+++ Data records +++
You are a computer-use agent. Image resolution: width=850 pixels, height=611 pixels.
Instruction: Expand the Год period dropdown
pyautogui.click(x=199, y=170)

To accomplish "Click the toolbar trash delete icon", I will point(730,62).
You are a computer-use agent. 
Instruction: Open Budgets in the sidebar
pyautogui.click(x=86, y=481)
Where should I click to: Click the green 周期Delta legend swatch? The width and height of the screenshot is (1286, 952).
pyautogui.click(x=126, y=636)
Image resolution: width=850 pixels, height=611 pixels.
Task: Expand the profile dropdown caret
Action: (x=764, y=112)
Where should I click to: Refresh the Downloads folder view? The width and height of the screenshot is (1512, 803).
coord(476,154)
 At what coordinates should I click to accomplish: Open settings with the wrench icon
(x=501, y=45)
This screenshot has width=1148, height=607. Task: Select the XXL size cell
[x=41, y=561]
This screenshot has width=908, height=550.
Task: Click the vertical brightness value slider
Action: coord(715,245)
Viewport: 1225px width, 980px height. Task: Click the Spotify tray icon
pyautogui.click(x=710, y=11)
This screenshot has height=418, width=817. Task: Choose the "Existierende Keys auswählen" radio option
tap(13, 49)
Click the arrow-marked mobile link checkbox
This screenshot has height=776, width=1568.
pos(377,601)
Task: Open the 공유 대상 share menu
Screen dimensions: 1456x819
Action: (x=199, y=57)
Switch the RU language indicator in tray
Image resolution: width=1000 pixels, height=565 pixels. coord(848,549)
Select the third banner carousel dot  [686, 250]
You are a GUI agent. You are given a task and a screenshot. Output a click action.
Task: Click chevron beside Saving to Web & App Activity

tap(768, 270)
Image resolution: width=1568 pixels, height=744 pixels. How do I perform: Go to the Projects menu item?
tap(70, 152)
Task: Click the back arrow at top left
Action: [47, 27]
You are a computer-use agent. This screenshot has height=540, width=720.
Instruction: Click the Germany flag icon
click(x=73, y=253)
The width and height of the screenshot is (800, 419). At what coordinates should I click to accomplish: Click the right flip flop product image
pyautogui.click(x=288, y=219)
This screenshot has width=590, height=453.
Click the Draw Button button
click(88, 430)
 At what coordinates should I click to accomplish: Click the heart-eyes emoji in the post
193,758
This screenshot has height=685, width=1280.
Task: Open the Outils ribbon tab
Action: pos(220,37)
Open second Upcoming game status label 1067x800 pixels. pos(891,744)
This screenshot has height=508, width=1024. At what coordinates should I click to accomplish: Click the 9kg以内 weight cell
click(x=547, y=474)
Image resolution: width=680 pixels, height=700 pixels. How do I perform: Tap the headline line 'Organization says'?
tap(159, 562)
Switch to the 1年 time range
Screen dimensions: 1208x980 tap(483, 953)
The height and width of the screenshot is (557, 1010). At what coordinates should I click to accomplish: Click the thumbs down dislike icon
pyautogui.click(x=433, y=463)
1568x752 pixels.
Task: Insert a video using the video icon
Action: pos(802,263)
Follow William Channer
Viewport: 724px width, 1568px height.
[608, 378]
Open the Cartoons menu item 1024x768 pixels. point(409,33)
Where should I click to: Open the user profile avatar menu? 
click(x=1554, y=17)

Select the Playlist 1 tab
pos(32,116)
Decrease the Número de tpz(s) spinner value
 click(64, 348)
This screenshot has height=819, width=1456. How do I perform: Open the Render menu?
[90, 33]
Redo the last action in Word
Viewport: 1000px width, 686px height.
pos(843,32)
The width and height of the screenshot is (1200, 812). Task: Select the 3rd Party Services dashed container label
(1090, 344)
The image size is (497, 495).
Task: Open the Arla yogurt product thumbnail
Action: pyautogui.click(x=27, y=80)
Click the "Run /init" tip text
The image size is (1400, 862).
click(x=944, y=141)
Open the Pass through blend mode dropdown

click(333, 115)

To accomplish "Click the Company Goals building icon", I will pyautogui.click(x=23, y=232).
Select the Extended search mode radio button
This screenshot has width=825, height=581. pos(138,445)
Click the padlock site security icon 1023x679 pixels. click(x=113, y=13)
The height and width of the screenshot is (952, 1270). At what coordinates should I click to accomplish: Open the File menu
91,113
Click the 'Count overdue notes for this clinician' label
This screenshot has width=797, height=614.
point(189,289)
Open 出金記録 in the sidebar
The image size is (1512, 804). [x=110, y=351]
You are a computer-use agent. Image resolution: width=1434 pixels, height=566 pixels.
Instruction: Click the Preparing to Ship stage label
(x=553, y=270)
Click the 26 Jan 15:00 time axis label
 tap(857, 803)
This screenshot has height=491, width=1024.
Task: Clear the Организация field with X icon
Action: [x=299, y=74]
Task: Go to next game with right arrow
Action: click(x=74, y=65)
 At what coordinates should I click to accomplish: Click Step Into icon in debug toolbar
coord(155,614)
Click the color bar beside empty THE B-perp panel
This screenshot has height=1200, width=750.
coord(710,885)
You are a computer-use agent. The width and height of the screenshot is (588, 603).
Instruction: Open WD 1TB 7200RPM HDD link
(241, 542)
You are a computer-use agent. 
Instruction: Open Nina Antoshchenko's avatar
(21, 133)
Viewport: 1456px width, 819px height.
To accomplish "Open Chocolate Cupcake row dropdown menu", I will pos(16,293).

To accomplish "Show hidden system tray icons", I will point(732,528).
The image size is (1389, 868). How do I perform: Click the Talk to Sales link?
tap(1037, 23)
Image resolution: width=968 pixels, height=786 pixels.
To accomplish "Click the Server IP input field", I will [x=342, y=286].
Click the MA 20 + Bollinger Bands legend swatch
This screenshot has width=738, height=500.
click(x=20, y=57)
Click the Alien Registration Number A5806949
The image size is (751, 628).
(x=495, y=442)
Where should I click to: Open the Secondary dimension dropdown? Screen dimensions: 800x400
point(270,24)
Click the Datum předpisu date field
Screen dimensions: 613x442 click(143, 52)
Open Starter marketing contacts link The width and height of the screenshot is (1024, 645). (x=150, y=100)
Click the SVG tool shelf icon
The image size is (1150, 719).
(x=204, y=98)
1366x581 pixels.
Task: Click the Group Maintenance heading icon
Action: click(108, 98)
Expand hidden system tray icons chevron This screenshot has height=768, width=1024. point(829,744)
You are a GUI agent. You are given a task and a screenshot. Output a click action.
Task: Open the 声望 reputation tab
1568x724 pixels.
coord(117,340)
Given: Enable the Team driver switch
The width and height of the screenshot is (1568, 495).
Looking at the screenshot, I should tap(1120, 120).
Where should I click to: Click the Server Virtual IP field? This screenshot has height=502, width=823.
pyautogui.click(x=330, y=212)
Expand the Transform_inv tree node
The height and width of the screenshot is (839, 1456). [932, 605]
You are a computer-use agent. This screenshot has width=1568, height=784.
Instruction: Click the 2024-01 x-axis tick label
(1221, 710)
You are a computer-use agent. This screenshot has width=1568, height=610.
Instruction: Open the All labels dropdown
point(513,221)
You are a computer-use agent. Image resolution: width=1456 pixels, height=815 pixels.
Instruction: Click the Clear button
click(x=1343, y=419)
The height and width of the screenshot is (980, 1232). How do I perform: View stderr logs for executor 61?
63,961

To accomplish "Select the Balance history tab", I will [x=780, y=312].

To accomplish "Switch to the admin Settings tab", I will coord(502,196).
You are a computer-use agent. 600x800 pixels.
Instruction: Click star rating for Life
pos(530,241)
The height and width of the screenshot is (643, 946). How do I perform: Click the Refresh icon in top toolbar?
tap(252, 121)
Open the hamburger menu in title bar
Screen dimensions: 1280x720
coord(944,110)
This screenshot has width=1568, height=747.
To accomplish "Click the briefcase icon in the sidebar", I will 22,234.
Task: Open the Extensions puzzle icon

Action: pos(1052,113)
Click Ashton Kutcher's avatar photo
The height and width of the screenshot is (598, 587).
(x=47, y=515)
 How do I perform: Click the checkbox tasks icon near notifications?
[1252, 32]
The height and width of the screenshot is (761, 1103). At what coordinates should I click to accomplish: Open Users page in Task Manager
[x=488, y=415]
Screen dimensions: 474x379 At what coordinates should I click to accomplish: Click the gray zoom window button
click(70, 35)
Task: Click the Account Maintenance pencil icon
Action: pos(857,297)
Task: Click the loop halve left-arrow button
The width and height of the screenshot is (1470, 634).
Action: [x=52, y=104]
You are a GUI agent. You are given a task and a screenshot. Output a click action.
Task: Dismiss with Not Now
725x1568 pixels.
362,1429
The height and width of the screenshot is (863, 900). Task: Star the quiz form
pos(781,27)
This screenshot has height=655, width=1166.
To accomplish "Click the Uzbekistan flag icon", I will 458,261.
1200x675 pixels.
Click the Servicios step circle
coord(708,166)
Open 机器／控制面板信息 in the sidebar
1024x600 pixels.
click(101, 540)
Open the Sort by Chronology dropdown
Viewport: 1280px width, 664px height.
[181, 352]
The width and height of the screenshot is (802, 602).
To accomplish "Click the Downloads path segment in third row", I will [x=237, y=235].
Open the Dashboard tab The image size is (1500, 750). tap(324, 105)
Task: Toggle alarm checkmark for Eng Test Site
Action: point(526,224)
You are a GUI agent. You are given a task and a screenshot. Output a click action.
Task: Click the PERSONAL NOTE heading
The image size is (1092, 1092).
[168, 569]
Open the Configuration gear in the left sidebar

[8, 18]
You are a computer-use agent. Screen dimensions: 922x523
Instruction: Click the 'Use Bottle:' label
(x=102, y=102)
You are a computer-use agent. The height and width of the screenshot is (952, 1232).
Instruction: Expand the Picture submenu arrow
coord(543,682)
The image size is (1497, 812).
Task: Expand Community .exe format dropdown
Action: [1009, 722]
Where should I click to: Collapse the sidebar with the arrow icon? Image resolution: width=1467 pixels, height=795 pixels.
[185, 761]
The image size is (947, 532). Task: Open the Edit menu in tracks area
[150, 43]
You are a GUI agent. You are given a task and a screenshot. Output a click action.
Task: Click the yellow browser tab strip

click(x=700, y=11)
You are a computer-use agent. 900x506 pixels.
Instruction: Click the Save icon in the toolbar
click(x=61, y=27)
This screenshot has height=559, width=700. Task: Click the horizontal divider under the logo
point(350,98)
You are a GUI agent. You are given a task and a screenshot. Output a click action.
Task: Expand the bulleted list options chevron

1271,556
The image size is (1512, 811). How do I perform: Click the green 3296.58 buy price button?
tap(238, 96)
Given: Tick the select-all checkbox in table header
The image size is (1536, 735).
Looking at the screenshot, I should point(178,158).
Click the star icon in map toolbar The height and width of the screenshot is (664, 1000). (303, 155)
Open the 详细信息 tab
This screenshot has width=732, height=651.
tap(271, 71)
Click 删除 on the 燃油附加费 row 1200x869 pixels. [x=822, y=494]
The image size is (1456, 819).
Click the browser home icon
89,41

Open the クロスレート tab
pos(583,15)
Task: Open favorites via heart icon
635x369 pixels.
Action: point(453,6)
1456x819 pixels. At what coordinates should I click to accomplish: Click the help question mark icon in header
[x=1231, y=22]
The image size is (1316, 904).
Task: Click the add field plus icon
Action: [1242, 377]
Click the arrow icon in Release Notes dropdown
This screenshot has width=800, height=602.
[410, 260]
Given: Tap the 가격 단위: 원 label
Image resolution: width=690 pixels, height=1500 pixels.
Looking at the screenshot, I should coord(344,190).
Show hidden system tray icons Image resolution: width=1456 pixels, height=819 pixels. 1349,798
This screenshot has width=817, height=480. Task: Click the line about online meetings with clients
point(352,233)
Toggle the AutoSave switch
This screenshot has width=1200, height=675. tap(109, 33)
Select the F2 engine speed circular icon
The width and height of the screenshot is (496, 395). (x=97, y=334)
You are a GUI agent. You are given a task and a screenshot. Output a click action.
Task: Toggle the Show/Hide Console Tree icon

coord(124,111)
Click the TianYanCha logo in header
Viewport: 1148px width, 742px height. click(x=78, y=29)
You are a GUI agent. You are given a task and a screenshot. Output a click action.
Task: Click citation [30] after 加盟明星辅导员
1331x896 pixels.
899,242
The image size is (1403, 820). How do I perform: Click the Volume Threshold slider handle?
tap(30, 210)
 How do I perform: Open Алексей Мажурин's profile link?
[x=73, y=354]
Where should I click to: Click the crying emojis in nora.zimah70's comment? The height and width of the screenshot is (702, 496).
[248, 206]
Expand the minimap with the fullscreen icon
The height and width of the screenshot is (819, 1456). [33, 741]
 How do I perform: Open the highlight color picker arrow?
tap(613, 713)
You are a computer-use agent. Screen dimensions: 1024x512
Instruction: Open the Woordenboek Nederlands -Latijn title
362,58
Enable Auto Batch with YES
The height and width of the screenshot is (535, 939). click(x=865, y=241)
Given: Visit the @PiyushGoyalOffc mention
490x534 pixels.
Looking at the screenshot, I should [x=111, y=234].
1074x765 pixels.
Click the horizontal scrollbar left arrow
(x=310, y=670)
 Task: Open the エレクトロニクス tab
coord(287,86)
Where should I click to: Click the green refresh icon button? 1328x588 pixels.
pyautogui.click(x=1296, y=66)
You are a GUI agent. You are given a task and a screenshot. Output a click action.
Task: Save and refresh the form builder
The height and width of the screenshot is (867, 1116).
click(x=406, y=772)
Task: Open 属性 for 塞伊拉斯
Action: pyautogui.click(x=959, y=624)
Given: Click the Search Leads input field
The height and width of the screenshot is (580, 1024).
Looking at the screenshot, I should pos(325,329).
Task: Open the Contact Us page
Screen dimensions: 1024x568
+++
### Task description
Give again the lines starting with the one that contains "The image size is (1456, 819)." and going on through the one that contains "Looking at the screenshot, I should coord(344,190).", swapping "pixels" for "px" and leaving everything else unchanged.

### Complete output
The image size is (1456, 819).
Click the browser home icon
89,41

Open the クロスレート tab
pos(583,15)
Task: Open favorites via heart icon
635x369 px.
Action: point(453,6)
1456x819 px. At what coordinates should I click to accomplish: Click the help question mark icon in header
[x=1231, y=22]
The image size is (1316, 904).
Task: Click the add field plus icon
Action: [1242, 377]
Click the arrow icon in Release Notes dropdown
This screenshot has width=800, height=602.
[410, 260]
Given: Tap the 가격 단위: 원 label
Image resolution: width=690 px, height=1500 px.
Looking at the screenshot, I should coord(344,190).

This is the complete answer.